John Purdy

Personal information
- Full name: John Henry Purdy
- Born: 23 September 1871 Brimington, Derbyshire, England
- Died: 19 May 1938 (aged 66) Mansfield, England
- Batting: Right-handed
- Relations: Henry Purdy (nephew)

Domestic team information
- 1896–1906: Derbyshire
- FC debut: 25 June 1896 Derbyshire v Yorkshire
- Last FC: 12 July 1906 Derbyshire v Nottinghamshire

Career statistics
| Competition | First-class |
| Matches | 9 |
| Runs scored | 39 |
| Batting average | 4.33 |
| 100s/50s | 0/0 |
| Top score | 10* |
| Balls bowled | 750 |
| Wickets | 9 |
| Bowling average | 34.44 |
| 5 wickets in innings | 0 |
| 10 wickets in match | 0 |
| Best bowling | 3/53 |
| Catches/stumpings | 4/– |
- Source: CricketArchive, April 2012

= John Purdy (cricketer) =

English cricketer

John Henry Purdy (23 September 1871 – 19 May 1938) was an English cricketer who played for Derbyshire between 1896 and 1906.
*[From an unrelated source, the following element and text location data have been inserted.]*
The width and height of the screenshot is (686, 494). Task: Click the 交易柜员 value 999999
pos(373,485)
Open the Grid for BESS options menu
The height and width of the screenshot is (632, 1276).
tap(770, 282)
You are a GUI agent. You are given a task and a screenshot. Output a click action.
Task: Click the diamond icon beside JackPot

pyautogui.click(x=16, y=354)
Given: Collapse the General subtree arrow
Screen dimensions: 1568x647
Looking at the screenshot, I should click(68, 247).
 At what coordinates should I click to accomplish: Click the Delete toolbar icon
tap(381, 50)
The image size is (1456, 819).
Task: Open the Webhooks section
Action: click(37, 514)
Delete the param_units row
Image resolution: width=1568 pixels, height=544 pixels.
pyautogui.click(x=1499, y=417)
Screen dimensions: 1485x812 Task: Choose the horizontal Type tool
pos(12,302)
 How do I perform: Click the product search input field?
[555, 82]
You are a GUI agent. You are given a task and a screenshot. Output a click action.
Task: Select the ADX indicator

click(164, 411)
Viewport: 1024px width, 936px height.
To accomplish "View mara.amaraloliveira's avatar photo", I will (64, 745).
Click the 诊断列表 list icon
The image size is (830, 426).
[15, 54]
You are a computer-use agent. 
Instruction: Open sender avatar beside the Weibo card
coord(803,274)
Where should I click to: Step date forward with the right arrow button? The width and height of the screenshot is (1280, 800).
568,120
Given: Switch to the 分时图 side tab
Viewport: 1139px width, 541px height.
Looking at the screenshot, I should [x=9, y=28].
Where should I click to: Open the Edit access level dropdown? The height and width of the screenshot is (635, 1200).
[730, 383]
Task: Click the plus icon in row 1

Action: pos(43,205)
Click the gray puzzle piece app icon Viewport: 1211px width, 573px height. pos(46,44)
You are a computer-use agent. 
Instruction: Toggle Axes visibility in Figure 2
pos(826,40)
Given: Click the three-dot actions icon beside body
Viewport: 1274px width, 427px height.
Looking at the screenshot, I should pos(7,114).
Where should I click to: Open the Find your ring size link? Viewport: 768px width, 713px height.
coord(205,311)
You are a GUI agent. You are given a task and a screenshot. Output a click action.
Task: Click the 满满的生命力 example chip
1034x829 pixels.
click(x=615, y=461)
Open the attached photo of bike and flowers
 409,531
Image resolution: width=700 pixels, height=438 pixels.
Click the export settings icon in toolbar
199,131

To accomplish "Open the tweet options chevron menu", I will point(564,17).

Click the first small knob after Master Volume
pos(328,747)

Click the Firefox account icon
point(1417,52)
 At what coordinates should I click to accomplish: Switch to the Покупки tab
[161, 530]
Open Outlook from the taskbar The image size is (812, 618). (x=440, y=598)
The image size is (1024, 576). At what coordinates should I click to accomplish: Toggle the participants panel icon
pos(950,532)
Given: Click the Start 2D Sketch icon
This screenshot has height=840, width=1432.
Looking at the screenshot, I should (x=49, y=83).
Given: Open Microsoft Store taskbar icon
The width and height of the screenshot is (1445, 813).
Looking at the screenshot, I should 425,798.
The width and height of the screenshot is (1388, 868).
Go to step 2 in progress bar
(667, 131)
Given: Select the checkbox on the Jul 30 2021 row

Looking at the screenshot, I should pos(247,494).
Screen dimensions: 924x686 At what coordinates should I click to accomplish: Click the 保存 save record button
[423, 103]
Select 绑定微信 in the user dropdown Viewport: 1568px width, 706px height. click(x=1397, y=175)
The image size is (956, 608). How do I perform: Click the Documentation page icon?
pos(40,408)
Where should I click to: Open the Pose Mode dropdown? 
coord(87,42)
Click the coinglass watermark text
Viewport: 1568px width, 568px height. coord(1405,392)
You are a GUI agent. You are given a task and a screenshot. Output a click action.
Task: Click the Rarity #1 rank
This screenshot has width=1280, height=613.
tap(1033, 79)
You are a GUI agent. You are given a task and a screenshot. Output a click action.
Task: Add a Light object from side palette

Purdy was born in Brimington, Derbyshire, the son of William Purdy, a bricklayer and his wife Elizabeth. He made his debut for Derbyshire in the 1896 season, against Yorkshire. Purdy took the last wicket before the close of play in a drawn match. He played in four more games during the 1896 season. Purdy made just three more appearances for Derbyshire after 1896, in the 1897, 1901 and 1906 seasons. In 1906 his appearance overlapped the debut of his nephew, Henry Purdy. Purdy was a right-arm fast-medium bowler who took 9 first-class wickets at an average of 34.44 and a best performance of 3–53. He was a right-handed batsman who played 13 innings in 9 matches in the middle-lower. His top score was 10 not out and his average 4.33.

Purdy died in Mansfield. Purdy's nephew, Henry Purdy, played first-class cricket for Derbyshire between 1906 and 1919.